This summer, the LMU Department of Marital and Family (Art) Therapy hosted middle school students from the Dolores Mission School for the annual Summer Arts Workshop at LMU, a week-long workshop aimed at increasing positive identity among youth from under-resourced communities in Los Angeles. Each year, a theme is chosen, and this year, student artists used elements of art to share a story by creating a graphic score.
A graphic score is the magic that happens when music and art collide, offering a visual representation of a song. With this new way of visualizing music, the young artists were invited to explore telling a story about a journey, or a time when they could overcome an obstacle. The resulting creations were performed by professional and student musicians during the Friday night exhibition for family and friends.

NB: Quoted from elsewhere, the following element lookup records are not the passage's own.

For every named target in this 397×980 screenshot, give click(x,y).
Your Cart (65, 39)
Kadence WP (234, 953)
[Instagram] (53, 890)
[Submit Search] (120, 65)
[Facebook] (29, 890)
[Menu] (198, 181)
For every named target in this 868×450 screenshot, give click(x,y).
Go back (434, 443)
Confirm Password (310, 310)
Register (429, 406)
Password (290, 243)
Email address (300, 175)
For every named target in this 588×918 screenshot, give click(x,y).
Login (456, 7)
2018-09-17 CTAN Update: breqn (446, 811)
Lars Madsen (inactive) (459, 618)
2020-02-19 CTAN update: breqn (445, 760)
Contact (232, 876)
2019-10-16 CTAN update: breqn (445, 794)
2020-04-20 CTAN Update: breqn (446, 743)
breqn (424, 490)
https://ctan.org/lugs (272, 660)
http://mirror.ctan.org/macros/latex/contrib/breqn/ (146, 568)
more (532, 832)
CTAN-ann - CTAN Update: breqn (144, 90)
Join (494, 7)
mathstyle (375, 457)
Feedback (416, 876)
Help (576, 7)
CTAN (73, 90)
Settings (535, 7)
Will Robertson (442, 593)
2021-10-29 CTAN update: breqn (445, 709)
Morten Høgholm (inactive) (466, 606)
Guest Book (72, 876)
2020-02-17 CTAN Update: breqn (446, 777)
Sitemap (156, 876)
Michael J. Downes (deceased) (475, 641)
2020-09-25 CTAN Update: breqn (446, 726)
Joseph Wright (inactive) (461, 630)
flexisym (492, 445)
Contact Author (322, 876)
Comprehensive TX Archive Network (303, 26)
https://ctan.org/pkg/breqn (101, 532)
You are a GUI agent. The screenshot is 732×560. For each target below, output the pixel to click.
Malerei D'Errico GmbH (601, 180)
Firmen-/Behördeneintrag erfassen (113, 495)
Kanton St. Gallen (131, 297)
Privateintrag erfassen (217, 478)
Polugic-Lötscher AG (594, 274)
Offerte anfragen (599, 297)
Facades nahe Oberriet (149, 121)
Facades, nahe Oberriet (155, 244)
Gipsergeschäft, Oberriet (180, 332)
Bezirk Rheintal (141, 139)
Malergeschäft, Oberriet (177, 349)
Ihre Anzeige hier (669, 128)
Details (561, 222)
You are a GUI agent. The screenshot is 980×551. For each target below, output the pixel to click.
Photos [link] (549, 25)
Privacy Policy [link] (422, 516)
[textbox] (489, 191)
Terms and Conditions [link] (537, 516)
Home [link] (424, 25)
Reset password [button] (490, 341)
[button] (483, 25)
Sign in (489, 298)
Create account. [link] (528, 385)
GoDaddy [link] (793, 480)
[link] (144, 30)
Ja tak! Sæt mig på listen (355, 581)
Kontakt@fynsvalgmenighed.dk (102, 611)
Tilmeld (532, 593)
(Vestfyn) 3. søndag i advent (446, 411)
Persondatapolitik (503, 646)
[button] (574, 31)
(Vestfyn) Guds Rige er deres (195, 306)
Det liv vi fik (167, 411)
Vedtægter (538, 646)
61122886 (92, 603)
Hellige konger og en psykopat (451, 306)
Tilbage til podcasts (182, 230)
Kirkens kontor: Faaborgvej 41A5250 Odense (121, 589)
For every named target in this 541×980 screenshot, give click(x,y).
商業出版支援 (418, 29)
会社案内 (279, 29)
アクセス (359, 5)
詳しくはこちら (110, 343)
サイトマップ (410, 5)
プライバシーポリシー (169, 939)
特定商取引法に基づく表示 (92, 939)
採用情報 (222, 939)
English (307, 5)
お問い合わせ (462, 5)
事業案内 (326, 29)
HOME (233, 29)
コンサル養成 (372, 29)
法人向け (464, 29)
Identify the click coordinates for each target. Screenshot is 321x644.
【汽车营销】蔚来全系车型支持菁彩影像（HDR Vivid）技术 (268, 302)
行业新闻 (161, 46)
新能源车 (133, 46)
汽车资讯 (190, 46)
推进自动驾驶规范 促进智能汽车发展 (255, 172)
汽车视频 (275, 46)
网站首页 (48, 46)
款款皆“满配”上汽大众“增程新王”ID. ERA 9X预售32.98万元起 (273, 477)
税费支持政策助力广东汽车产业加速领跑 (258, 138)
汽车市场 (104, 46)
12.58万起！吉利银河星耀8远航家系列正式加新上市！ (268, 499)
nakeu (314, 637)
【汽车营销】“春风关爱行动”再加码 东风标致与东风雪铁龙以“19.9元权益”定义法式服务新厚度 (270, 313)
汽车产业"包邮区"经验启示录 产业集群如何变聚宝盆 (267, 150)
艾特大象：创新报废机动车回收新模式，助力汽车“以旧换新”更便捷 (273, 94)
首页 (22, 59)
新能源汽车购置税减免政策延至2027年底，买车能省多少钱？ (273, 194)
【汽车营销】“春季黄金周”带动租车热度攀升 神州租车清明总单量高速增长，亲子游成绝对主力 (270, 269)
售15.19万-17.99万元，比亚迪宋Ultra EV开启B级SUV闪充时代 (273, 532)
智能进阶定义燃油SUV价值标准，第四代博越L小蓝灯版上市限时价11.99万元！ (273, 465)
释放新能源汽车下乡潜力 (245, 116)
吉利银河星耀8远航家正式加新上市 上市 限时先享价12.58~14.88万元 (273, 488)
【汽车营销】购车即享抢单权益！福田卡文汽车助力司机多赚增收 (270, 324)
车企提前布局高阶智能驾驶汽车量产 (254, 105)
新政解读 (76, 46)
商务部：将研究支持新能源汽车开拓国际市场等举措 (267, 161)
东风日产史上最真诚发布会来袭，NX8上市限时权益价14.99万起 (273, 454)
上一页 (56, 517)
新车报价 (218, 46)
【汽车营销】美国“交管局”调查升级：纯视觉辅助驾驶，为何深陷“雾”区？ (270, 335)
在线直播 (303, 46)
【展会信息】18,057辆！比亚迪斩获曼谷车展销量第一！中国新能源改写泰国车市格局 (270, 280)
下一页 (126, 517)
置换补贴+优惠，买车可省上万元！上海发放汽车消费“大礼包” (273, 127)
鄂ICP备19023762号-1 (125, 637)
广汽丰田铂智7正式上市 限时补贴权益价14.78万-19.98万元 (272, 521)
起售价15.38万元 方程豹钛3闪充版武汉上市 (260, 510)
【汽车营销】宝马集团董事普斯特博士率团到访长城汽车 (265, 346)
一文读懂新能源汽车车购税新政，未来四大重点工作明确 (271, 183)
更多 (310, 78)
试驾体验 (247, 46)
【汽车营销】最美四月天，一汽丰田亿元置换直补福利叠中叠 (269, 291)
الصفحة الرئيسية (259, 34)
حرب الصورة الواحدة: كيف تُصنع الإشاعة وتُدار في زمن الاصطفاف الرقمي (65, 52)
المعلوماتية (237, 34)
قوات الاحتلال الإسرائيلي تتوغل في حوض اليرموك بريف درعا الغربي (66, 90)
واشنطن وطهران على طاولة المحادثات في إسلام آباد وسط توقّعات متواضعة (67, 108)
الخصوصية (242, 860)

The Summer Arts Workshop is an art therapy-based workshop that uses intentional visual art experiences to explore and increase positive cultural identity among adolescents. The workshop is a weeklong curriculum led by art therapy graduate students, supervised by LMU MFT/Art Therapy faculty and alumni, that engages youth in a cumulative art-making task that culminates in a final exhibition for the community.
“As always with the Summer Arts Workshop, everything is an invitation, the journey artists chose to share ranged from deeply intense to lighthearted and fun,” said Jessica Bianchi, associate professor and director of the Helen B. Landgarten Art Therapy Clinic. “Graphic scores explored the artists’ past and present and included elements of their family history or an experience that influenced them.”